Pour Henri Michaux, la musique chinoise a une autre fonction, celle de la catharsis. Henri Michaux a dit : « Et de même que certaines personnes n'ont qu'à ouvrir un livre de tel auteur et se mettent à pleurer sans savoir pourquoi, de même quand j'entends une mélodie chinoise, je me sens soulagé des erreurs et des mauvaises tendances qu'il y en moi et d'une espèce d'excédent dont chaque jour m'afflige. » Henri Michaux dit : « La musique chinoise me frappe, m'attriste. » Il observe que la musique chinoise est « la plus paisible, la plus frappante », « Qui n'a pas entendu Mei Lanfang, ne sait pas ce que c'est que la douceur, la douceur déchirante, décomposante, le goût des larmes, le raffinement douloureux de la grâce. » Ce qui frappe Henri Michaux, C'est justement la douceur de la musique chinoise. Mei Lanfang fut rénovateur de l'opéra de Pékin. Il chantait des rôles de femmes jusqu'à un âge avancé. En 1930, Mei Lanfang a fait visite et représentation en Amérique et remporté de grands succès. Après la visite en Amérique, il a visité Pologne, France, Belgique, Italie, Angleterre etc. Retourné en Chine, il fait représentation à Pékin et à Shanghai. Pendant cette période, Henri
Michaux a eu l'occasion de voir la représentation de Mei Lanfang. La musique dont Henri Michaux parle est celle du théâtre chinois. Mei Lanfang ne chante que deux morceaux ponctués par des gestes, alors que l'héroïne qu'il incarne visite douze kiosques. Pendant cette promenade, la galerie décorée, le bassin, les ruines, le pavillon des pivoines, les azalées, les oiseaux, tout n'existe que par l'interprétation du comédien et par l'imagination du public. L'Être naît du vide. Dès que Mei Lanfang s'arrête, tout a disparu, la scène est vide. Sur ce point, Henri Michaux a dit ces mots : « Je retrouvais, je comprenais mieux à présent cette pensée chinoise qui m'avait autrefois tant surpris : « La musique est faite pour modérer. »… mais j'avais mal retenu. Elle dit, la pensée de Yo-ki : « La musique est faite pour modérer la joie. » La joie ! Elle serait donc si immense ! Ici certes elle ne l'était pas, c'était tout l'être devenu expressif par les heures atroces, qu'il fallait modérer. »

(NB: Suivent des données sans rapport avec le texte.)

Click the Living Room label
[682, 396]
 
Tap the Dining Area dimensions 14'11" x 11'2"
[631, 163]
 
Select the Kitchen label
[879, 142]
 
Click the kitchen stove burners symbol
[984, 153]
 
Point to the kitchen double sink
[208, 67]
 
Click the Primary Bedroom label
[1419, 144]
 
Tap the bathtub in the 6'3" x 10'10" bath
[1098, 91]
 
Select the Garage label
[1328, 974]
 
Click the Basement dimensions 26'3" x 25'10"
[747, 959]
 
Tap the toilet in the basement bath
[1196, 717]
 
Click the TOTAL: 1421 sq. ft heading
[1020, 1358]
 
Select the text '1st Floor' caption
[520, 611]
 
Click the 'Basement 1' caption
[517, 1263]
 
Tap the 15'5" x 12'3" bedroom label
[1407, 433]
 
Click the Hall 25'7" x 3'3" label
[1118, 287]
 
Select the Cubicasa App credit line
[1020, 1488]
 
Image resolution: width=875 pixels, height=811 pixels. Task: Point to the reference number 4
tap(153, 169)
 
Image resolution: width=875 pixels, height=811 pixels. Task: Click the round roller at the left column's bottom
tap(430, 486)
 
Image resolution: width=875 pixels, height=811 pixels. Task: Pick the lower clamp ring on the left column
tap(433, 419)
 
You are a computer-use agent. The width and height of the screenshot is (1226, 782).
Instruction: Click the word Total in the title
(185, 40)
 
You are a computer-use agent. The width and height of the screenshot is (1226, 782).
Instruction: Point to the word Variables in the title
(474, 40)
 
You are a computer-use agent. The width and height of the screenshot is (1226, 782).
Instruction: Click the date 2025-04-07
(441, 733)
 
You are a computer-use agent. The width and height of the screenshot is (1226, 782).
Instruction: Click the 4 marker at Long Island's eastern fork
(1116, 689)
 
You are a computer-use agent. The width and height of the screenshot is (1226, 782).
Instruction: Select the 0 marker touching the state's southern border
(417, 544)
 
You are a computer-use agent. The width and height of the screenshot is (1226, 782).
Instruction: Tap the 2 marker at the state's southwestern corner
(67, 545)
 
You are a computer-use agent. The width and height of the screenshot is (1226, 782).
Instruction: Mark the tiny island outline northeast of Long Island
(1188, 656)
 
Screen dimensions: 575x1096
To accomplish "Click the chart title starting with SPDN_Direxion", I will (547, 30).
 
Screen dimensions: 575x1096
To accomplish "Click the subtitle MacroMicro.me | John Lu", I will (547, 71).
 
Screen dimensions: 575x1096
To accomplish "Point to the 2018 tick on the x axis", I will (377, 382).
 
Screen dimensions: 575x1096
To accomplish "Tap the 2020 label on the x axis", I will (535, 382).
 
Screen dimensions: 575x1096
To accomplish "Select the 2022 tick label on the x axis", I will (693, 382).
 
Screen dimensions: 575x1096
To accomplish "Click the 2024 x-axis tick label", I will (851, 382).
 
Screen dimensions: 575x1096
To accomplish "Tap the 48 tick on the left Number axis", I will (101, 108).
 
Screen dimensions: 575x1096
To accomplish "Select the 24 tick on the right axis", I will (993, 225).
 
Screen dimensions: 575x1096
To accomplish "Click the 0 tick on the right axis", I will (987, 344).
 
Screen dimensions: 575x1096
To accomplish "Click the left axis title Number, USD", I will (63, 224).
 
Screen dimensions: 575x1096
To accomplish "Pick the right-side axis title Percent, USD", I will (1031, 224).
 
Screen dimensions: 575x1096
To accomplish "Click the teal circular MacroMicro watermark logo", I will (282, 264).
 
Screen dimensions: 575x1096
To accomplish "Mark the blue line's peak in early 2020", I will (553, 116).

Dans Passages, Henri Michaux a dit : « Cet art devait être particulièrement étudié par les Chinois, peuple particulièrement sensible au phénomène de l'imitation et dont la morale dès avant Confucius et même avant Sema Ts'ien [Sima Qian] est une morale d'exemples, de valeurs à reproduire, à copier. Solennellement, les empereurs de Chine d'autrefois donnaient le Jour de l'An la note sur laquelle, pendant toute l'année à venir, l'Empire devait être accordé, harmonisé, tenu dans l'union.
Henri Michaux a peint quantité de tableaux avec l'encre de Chine. Il consacre sa vie à l'écriture et à la peinture pour être en harmonie avec tout et avec Tao. Ce qu'Henri Michaux admire, c'est l'effet de la peinture chinoise où règne la nature.